Bush and his Republican Party have confused and conflated greed and ideology. They have even connected greed to right-wing theology by arguing, as NY Times best-selling minister Joel Osteen has said, "God wants us to prosper financially."
Which brings me to another point ... Which Sunday school class did I miss where Jesus went to see his rich buddies in the country club, promised them a tax cut, and then ran off to pre-emptively start a war? I thought He was hanging out with children, prostitutes, criminals, and cripples.
The GOP's stated ideology of smaller government, individual responsibility, and moral behavior surely could not have resulted in economic policies that have resulted in what Barack Obama now has to clean up:
* more people out of work than at any time in decades
* the end of the budget surplus that Bill Clinton deeded to George Bush
* a federal government that was bloated by cronyism at best and criminal malfeasance at worst
* the short-term government control, beginning with strokes of Bush's pen in 2007 & 2008,
of many large banks
* and, worst of all, the destruction of millions of Americans' hard-earned life savings while
corporate executives and government leaders argued that they deserved their golden parachutes,
fat tax cuts, and free government bailout money
While people like Rush Limbaugh and Sean Hannity rant on about the Democrats' desire to destroy our nation's free market economy, they have chosen to ignore the fact that Bush was president for the last two terms. Listen to them this week. The NEVER mention his name. But it was the cowboy hero of the past eight years who succeeded in slaughtering that sacred market bull.
In a free market, no single participant is disproportionately large enough to have an affect on price. It is also understood by implication that no single element in the market operates on inside information.
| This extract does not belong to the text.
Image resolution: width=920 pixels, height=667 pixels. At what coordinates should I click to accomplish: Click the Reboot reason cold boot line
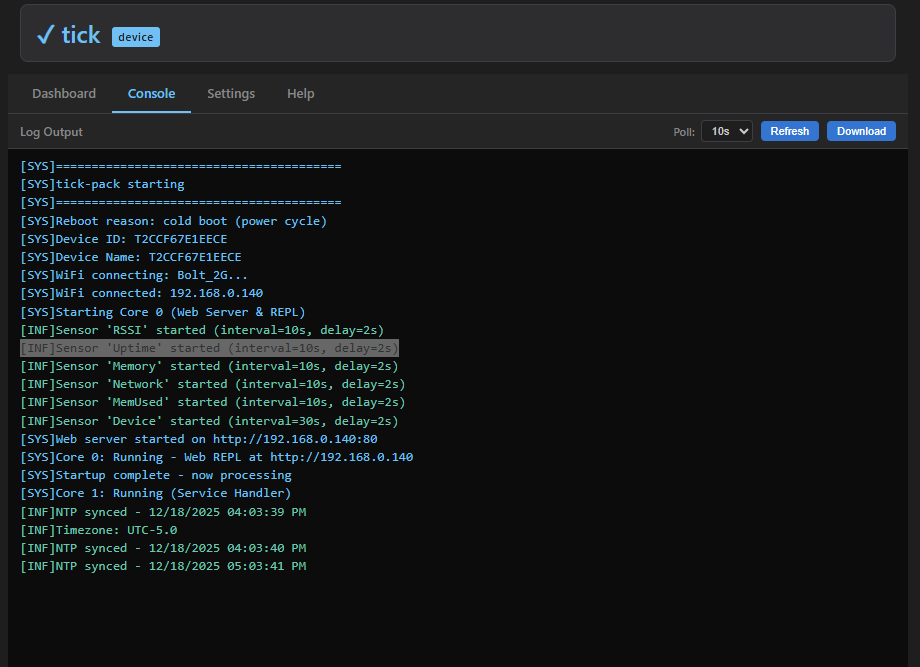point(174,221)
When you look at the investment banks you see them in the same way you do as the casino owners in Las Vegas and elsewhere. The market is fixed and when the chief of the Fed (Al Greenspan) is a Wall Street patron himself providing negative real interest rates to fuel speculation, then and only then can you get a picture on what was supposed to be a "free" market. The insiders and the big boys take money like they were mobsters. They maniuplate prices for the gain of the insiders. There is no free market. How about oil, cartel pricing? How about China and Japan manipulating their currency values? It's long past time to snap out of the propaganda that we have been droned into and begin to see the reality of these things. (Isn't it the Central Bank that sets the interest rate for a country??? What is free market about that?)
Some were impressed by this high-rolling, others thought I was an idiot for not quitting while ahead, but the way I saw it, the money won and lost was never real. It was far more, probably, than the combined assets of the entire class.
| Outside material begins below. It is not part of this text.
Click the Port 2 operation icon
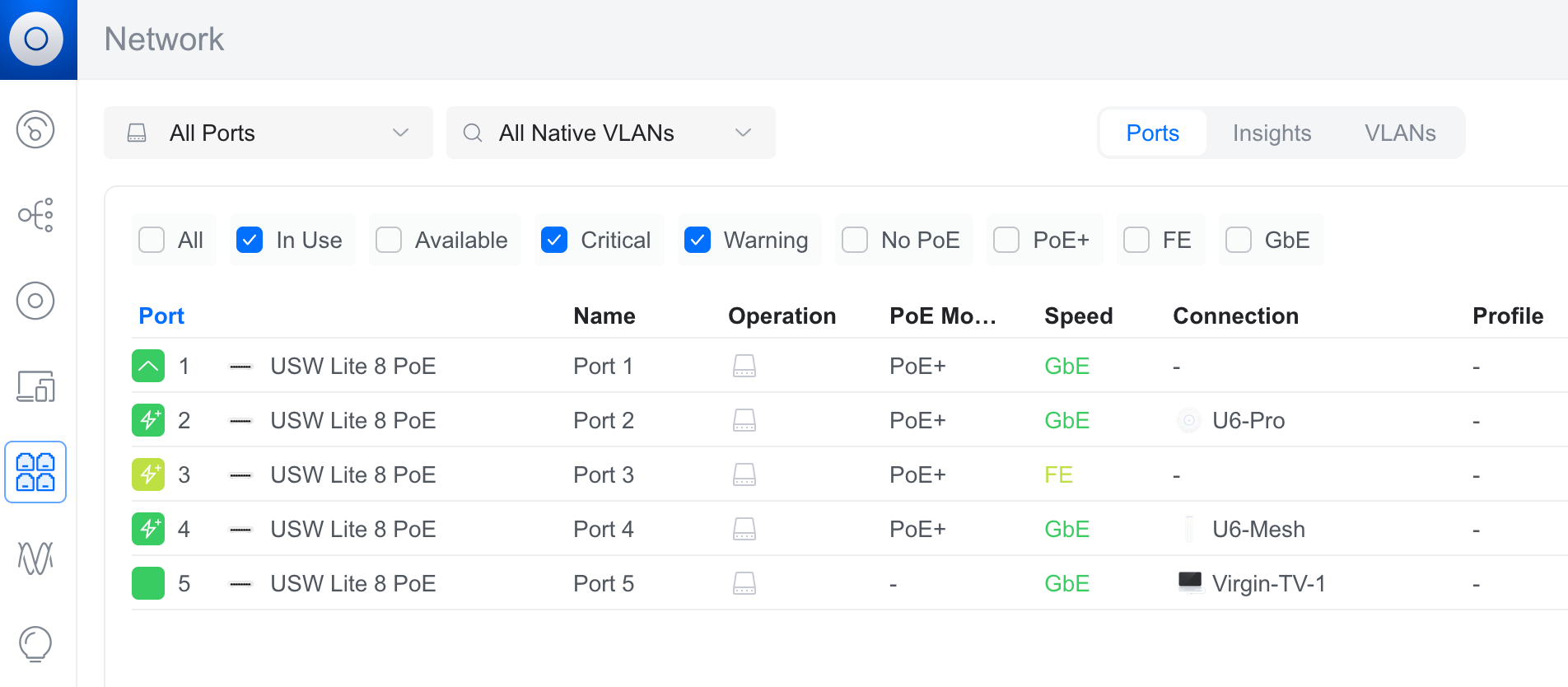This screenshot has width=1568, height=687. [744, 420]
If only the class had had a bailout fund!
There is something paradoxical about a "risk free" market being built on the shakiest of foundations, but the paradox disappears if it is allowed to escalate indefinitely. That 's the derivatives market . The amounts being traded exceed, by far, the tangible assets of the entire world. It's risk free, because the bets being wagered are not real money. However, it's not quite double or quits because nobody will ever say "quits". As long as money can continue to be conjured out of thin air by doubling, the doubling will continue.
When governments treat the pretend money this game generates like it was real, and ue real money to make good fictitious losses, that's when things start getting silly.
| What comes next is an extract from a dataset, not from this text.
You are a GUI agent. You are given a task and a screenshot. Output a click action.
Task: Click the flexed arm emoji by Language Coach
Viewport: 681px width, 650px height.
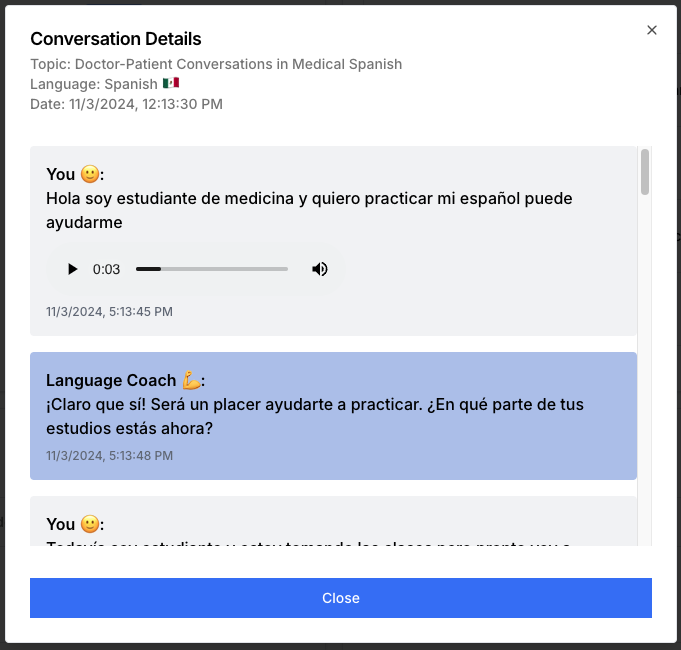[192, 380]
You left out one element that Capitalism needs. Regulation. While it WILL work without regulation, it will ALWAYS result in a stratified society where the small landed gentry own all, the TINY middle class provides a small number of services, and the VAST class of serfs who cannot do anything other than work for their liege. With regulation there will be a large middle class, a small upper class and a small lower class, and the whole economy will be stronger, last longer, and provide for more technological surprises!